**Task brief:** Please repeat every entry that follows, keeping each one exactly the same.

----------------------------------------

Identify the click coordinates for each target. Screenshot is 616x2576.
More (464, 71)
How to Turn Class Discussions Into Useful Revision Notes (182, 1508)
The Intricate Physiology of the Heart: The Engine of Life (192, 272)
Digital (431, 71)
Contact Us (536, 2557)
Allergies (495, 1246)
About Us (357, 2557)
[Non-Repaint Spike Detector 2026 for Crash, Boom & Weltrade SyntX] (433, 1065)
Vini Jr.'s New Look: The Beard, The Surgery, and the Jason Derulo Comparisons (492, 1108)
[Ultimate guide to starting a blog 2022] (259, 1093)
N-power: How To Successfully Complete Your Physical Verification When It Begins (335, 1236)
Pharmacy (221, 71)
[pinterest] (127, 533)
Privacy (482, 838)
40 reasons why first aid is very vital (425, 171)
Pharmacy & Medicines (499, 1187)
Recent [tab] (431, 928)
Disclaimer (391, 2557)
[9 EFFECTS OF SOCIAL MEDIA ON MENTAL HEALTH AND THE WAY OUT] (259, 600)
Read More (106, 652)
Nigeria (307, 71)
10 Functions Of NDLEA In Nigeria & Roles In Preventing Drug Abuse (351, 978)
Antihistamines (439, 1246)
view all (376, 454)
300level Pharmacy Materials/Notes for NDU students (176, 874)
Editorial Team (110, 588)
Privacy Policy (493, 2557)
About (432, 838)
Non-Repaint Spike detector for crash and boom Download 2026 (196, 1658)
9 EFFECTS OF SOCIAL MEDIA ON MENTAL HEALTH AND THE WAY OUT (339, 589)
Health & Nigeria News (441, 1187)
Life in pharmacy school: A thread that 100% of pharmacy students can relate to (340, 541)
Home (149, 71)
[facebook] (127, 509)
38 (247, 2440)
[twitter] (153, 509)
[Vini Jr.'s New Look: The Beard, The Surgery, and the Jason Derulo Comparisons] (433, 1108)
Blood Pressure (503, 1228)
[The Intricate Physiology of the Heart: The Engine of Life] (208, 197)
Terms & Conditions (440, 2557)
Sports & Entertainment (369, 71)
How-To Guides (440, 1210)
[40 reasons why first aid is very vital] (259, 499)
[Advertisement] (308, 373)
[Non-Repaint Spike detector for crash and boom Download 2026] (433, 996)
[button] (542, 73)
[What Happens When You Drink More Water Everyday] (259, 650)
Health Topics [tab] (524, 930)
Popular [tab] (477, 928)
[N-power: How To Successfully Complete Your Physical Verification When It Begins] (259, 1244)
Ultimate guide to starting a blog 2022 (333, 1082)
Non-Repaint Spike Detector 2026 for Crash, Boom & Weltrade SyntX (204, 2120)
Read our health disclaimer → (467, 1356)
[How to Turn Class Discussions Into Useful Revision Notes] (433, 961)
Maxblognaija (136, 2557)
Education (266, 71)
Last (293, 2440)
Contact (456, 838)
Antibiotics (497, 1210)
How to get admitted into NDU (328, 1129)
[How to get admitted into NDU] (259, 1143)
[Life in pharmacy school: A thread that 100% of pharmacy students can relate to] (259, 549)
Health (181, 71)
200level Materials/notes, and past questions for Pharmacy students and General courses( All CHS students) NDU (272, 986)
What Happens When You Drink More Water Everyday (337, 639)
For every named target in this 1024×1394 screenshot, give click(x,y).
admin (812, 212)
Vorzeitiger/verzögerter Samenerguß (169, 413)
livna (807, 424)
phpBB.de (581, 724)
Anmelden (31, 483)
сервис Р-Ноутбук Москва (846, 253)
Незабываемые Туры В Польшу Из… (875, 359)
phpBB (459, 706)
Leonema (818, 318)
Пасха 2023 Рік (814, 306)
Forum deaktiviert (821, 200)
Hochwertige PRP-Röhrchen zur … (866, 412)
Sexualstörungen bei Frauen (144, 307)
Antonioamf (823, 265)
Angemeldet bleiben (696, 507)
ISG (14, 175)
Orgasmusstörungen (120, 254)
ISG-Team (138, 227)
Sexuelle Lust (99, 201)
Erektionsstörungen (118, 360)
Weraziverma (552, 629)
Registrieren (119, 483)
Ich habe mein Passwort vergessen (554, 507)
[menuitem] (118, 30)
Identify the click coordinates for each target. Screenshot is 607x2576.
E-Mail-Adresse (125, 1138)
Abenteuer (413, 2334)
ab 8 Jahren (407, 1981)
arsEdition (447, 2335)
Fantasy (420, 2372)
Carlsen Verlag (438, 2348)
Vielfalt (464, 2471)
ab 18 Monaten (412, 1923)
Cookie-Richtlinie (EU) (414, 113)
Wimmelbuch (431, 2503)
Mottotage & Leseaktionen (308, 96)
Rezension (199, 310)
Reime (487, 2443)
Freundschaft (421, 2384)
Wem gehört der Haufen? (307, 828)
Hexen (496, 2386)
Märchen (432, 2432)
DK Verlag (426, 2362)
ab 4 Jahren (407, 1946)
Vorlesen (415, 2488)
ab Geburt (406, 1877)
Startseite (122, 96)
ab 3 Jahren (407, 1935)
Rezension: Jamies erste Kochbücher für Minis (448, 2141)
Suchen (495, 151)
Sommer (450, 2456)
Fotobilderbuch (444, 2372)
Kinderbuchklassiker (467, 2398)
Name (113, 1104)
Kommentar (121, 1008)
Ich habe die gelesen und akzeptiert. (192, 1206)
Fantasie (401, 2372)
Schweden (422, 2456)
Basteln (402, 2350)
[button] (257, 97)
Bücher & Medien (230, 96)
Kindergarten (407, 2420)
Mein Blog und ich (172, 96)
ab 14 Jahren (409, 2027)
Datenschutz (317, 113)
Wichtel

----------------------------------------

**Output of the task:**
Identify the click coordinates for each target. Screenshot is 616x2576.
More (464, 71)
How to Turn Class Discussions Into Useful Revision Notes (182, 1508)
The Intricate Physiology of the Heart: The Engine of Life (192, 272)
Digital (431, 71)
Contact Us (536, 2557)
Allergies (495, 1246)
About Us (357, 2557)
[Non-Repaint Spike Detector 2026 for Crash, Boom & Weltrade SyntX] (433, 1065)
Vini Jr.'s New Look: The Beard, The Surgery, and the Jason Derulo Comparisons (492, 1108)
[Ultimate guide to starting a blog 2022] (259, 1093)
N-power: How To Successfully Complete Your Physical Verification When It Begins (335, 1236)
Pharmacy (221, 71)
[pinterest] (127, 533)
Privacy (482, 838)
40 reasons why first aid is very vital (425, 171)
Pharmacy & Medicines (499, 1187)
Recent [tab] (431, 928)
Disclaimer (391, 2557)
[9 EFFECTS OF SOCIAL MEDIA ON MENTAL HEALTH AND THE WAY OUT] (259, 600)
Read More (106, 652)
Nigeria (307, 71)
10 Functions Of NDLEA In Nigeria & Roles In Preventing Drug Abuse (351, 978)
Antihistamines (439, 1246)
view all (376, 454)
300level Pharmacy Materials/Notes for NDU students (176, 874)
Editorial Team (110, 588)
Privacy Policy (493, 2557)
About (432, 838)
Non-Repaint Spike detector for crash and boom Download 2026 (196, 1658)
9 EFFECTS OF SOCIAL MEDIA ON MENTAL HEALTH AND THE WAY OUT (339, 589)
Health & Nigeria News (441, 1187)
Life in pharmacy school: A thread that 100% of pharmacy students can relate to (340, 541)
Home (149, 71)
[facebook] (127, 509)
38 (247, 2440)
[twitter] (153, 509)
[Vini Jr.'s New Look: The Beard, The Surgery, and the Jason Derulo Comparisons] (433, 1108)
Blood Pressure (503, 1228)
[The Intricate Physiology of the Heart: The Engine of Life] (208, 197)
Terms & Conditions (440, 2557)
Sports & Entertainment (369, 71)
How-To Guides (440, 1210)
[40 reasons why first aid is very vital] (259, 499)
[Advertisement] (308, 373)
[Non-Repaint Spike detector for crash and boom Download 2026] (433, 996)
[button] (542, 73)
[What Happens When You Drink More Water Everyday] (259, 650)
Health Topics [tab] (524, 930)
Popular [tab] (477, 928)
[N-power: How To Successfully Complete Your Physical Verification When It Begins] (259, 1244)
Ultimate guide to starting a blog 2022 (333, 1082)
Non-Repaint Spike Detector 2026 for Crash, Boom & Weltrade SyntX (204, 2120)
Read our health disclaimer → (467, 1356)
[How to Turn Class Discussions Into Useful Revision Notes] (433, 961)
Maxblognaija (136, 2557)
Education (266, 71)
Last (293, 2440)
Contact (456, 838)
Antibiotics (497, 1210)
How to get admitted into NDU (328, 1129)
[How to get admitted into NDU] (259, 1143)
[Life in pharmacy school: A thread that 100% of pharmacy students can relate to] (259, 549)
Health (181, 71)
200level Materials/notes, and past questions for Pharmacy students and General courses( All CHS students) NDU (272, 986)
What Happens When You Drink More Water Everyday (337, 639)
For every named target in this 1024×1394 screenshot, give click(x,y).
admin (812, 212)
Vorzeitiger/verzögerter Samenerguß (169, 413)
livna (807, 424)
phpBB.de (581, 724)
Anmelden (31, 483)
сервис Р-Ноутбук Москва (846, 253)
Незабываемые Туры В Польшу Из… (875, 359)
phpBB (459, 706)
Leonema (818, 318)
Пасха 2023 Рік (814, 306)
Forum deaktiviert (821, 200)
Hochwertige PRP-Röhrchen zur … (866, 412)
Sexualstörungen bei Frauen (144, 307)
Antonioamf (823, 265)
Angemeldet bleiben (696, 507)
ISG (14, 175)
Orgasmusstörungen (120, 254)
ISG-Team (138, 227)
Sexuelle Lust (99, 201)
Erektionsstörungen (118, 360)
Weraziverma (552, 629)
Registrieren (119, 483)
Ich habe mein Passwort vergessen (554, 507)
[menuitem] (118, 30)
Identify the click coordinates for each target. Screenshot is 607x2576.
E-Mail-Adresse (125, 1138)
Abenteuer (413, 2334)
ab 8 Jahren (407, 1981)
arsEdition (447, 2335)
Fantasy (420, 2372)
Carlsen Verlag (438, 2348)
Vielfalt (464, 2471)
ab 18 Monaten (412, 1923)
Cookie-Richtlinie (EU) (414, 113)
Wimmelbuch (431, 2503)
Mottotage & Leseaktionen (308, 96)
Rezension (199, 310)
Reime (487, 2443)
Freundschaft (421, 2384)
Wem gehört der Haufen? (307, 828)
Hexen (496, 2386)
Märchen (432, 2432)
DK Verlag (426, 2362)
ab 4 Jahren (407, 1946)
Vorlesen (415, 2488)
ab Geburt (406, 1877)
Startseite (122, 96)
ab 3 Jahren (407, 1935)
Rezension: Jamies erste Kochbücher für Minis (448, 2141)
Suchen (495, 151)
Sommer (450, 2456)
Fotobilderbuch (444, 2372)
Kinderbuchklassiker (467, 2398)
Name (113, 1104)
Kommentar (121, 1008)
Ich habe die gelesen und akzeptiert. (192, 1206)
Fantasie (401, 2372)
Schweden (422, 2456)
Basteln (402, 2350)
[button] (257, 97)
Bücher & Medien (230, 96)
Kindergarten (407, 2420)
Mein Blog und ich (172, 96)
ab 14 Jahren (409, 2027)
Datenschutz (317, 113)
Wichtel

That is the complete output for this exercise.